(GIVEN PASSAGE Opens)

Saturday, July 27, 2019

OTI:notes:7/27/19

Open To Interpretation

Chariot Wheels

News:  Game on...on the radio...Orioles and Angels...to bottom of fifth...one down...Angels 5-5...Thais with an infield hit...I went back to looking for the labrys with the spirals on the blades, but still can't find it...fc...two down...but in looking I happened on this:

quote



unquote

which at wiki's page is together with this:

quote



https://en.wikipedia.org/wiki/Minoan_Moulds_of_Palaikastro#/media/File:Gussform_Palekastro_04.jpg

unquote

and that, that I posted up yesterday....and those are the only two stone molds that have been found...for sometime to lookabout for stone molds!...there must have been thousands, and stone very durable...I can't find a site, yet, that goes on and on about the designs that are on the ax blades...or why they appear sometimes double upped, or curly like these on the mold, the only ones I've seen with cupped curves like that...readsaid, near the airport on Santorini, is a still covered up town, untouched beneath the pumice and ash...for someday!...Angels made out...to top of sixth...two down, both Ks...Cahill pitching in relief for Angels...

(GIVEN PASSAGE Closes)

**ASSIGNMENT A:**
In the listing below, rewrite everything from the line containing "The image size is (958, 1195)." down to the line containing "pyautogui.click(x=238, y=389)", switching "Identify the location of" to "Find the position of" and keeping all else the same.

(DATA FOR THE TASK Opens)

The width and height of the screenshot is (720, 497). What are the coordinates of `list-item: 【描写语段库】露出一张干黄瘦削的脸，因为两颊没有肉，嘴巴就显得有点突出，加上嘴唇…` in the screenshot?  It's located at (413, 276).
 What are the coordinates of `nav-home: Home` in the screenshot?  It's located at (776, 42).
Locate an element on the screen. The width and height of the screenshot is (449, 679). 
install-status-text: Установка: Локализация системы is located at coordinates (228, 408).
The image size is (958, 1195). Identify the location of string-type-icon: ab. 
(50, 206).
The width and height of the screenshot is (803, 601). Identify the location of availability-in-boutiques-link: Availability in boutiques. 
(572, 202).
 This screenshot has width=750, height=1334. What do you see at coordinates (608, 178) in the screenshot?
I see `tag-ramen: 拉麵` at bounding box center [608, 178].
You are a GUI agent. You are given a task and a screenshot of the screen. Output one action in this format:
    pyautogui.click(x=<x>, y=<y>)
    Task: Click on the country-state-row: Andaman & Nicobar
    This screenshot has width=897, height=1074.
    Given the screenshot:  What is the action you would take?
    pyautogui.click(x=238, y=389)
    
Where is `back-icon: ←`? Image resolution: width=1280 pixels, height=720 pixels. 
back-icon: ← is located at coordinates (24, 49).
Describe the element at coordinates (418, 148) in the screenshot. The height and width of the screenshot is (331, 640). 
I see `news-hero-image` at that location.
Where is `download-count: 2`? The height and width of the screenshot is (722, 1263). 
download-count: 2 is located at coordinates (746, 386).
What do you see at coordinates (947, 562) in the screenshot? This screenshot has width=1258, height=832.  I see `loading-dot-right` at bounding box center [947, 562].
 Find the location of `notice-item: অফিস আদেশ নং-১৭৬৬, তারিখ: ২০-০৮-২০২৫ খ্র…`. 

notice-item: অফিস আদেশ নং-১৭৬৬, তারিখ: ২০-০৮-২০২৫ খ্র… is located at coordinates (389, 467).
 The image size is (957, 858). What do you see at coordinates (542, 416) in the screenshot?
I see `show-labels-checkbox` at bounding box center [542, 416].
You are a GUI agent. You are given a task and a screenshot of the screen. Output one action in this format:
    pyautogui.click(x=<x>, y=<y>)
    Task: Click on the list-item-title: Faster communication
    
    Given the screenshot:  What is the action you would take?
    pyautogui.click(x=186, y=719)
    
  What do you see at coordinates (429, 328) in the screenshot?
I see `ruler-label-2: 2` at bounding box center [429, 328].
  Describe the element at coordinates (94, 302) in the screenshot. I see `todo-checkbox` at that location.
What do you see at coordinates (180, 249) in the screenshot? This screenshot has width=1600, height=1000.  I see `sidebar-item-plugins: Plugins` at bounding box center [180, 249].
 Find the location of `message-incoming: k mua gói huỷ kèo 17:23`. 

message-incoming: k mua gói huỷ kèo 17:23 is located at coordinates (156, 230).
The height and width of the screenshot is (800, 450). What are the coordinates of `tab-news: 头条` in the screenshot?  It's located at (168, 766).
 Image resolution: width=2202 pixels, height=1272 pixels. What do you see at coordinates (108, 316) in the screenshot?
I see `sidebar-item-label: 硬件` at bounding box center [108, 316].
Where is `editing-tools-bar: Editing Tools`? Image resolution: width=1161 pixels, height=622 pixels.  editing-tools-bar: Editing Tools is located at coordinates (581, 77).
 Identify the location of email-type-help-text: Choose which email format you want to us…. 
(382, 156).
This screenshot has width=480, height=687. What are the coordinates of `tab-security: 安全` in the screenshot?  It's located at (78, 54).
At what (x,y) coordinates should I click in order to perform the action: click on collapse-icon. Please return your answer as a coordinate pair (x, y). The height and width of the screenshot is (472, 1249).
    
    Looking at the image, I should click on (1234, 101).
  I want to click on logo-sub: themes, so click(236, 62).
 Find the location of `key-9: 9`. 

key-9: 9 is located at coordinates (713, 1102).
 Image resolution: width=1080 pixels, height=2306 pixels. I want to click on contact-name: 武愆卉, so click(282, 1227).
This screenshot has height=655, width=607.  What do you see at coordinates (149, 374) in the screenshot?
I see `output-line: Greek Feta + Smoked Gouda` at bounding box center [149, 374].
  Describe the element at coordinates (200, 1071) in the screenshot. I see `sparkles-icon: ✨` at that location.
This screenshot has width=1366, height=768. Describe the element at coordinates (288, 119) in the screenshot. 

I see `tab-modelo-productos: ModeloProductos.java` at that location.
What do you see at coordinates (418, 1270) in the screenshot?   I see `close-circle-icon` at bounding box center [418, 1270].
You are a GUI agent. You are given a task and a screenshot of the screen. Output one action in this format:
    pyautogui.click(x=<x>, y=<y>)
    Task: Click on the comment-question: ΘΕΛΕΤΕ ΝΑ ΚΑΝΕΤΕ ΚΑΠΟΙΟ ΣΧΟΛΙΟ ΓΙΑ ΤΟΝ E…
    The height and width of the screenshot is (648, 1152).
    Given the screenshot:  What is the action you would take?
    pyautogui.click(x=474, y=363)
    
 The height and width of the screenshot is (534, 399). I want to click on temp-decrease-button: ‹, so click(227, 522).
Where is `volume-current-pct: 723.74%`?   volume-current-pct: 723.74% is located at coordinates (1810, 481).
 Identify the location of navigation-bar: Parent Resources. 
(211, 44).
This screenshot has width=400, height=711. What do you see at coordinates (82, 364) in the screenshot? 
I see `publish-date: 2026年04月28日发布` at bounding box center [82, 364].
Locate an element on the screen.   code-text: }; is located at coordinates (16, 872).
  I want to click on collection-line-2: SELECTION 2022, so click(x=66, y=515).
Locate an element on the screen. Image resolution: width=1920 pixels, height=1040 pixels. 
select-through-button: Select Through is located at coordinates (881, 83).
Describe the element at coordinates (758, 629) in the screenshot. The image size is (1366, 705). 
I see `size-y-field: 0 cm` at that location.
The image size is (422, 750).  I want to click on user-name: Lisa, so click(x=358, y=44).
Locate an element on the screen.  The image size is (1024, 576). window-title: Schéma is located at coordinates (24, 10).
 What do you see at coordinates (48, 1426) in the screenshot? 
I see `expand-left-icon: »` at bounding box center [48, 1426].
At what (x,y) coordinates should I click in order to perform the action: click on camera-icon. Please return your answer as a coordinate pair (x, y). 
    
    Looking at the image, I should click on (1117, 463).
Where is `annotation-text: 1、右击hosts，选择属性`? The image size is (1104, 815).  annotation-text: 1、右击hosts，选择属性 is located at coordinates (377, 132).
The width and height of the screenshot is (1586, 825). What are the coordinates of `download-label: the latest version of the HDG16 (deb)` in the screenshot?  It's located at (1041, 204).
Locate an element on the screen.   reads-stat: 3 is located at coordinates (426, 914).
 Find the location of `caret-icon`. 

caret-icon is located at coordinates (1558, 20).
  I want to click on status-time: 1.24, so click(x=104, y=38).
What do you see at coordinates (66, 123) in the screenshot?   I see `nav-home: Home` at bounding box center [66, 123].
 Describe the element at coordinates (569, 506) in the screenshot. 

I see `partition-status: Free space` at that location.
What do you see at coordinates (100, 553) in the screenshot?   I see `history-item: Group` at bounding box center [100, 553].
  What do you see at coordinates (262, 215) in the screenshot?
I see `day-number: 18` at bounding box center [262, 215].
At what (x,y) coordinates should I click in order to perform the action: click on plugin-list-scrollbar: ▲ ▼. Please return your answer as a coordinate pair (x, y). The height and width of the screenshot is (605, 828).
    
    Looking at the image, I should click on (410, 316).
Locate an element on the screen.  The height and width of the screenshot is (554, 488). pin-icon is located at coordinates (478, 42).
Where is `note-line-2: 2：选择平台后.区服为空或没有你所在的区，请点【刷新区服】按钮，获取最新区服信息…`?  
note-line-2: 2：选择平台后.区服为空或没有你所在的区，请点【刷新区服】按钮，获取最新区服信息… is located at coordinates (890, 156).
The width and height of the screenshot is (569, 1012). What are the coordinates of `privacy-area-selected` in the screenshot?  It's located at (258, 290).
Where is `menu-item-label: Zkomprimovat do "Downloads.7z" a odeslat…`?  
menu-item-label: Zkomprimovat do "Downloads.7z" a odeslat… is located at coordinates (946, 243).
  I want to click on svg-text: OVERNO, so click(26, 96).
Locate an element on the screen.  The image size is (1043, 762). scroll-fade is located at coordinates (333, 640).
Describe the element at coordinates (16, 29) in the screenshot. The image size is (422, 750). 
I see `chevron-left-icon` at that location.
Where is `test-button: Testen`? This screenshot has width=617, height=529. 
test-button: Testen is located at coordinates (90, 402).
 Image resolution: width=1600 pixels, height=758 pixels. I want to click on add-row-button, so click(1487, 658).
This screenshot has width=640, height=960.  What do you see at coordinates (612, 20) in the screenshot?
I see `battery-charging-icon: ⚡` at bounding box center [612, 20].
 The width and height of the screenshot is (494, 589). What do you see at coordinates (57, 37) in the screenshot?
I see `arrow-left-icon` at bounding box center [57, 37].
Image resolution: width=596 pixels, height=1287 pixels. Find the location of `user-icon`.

(DATA FOR THE TASK Closes)

**ASSIGNMENT B:**
Answer these from the July 27, 2019 post:
(i) Which two teams were playing in the game on the radio?
(ii) How many stone molds does the post say have been found?
(iii) What lies near the airport on Santorini?

**RESPONSE AREA A:**
The image size is (958, 1195). Find the position of string-type-icon: ab. 
(50, 206).
The width and height of the screenshot is (803, 601). Find the position of availability-in-boutiques-link: Availability in boutiques. 
(572, 202).
 This screenshot has width=750, height=1334. What do you see at coordinates (608, 178) in the screenshot?
I see `tag-ramen: 拉麵` at bounding box center [608, 178].
You are a GUI agent. You are given a task and a screenshot of the screen. Output one action in this format:
    pyautogui.click(x=<x>, y=<y>)
    Task: Click on the country-state-row: Andaman & Nicobar
    This screenshot has width=897, height=1074.
    Given the screenshot:  What is the action you would take?
    pyautogui.click(x=238, y=389)

**RESPONSE AREA B:**
(i) The Orioles and the Angels.
(ii) Only two.
(iii) A town that is still covered up, untouched beneath the pumice and ash.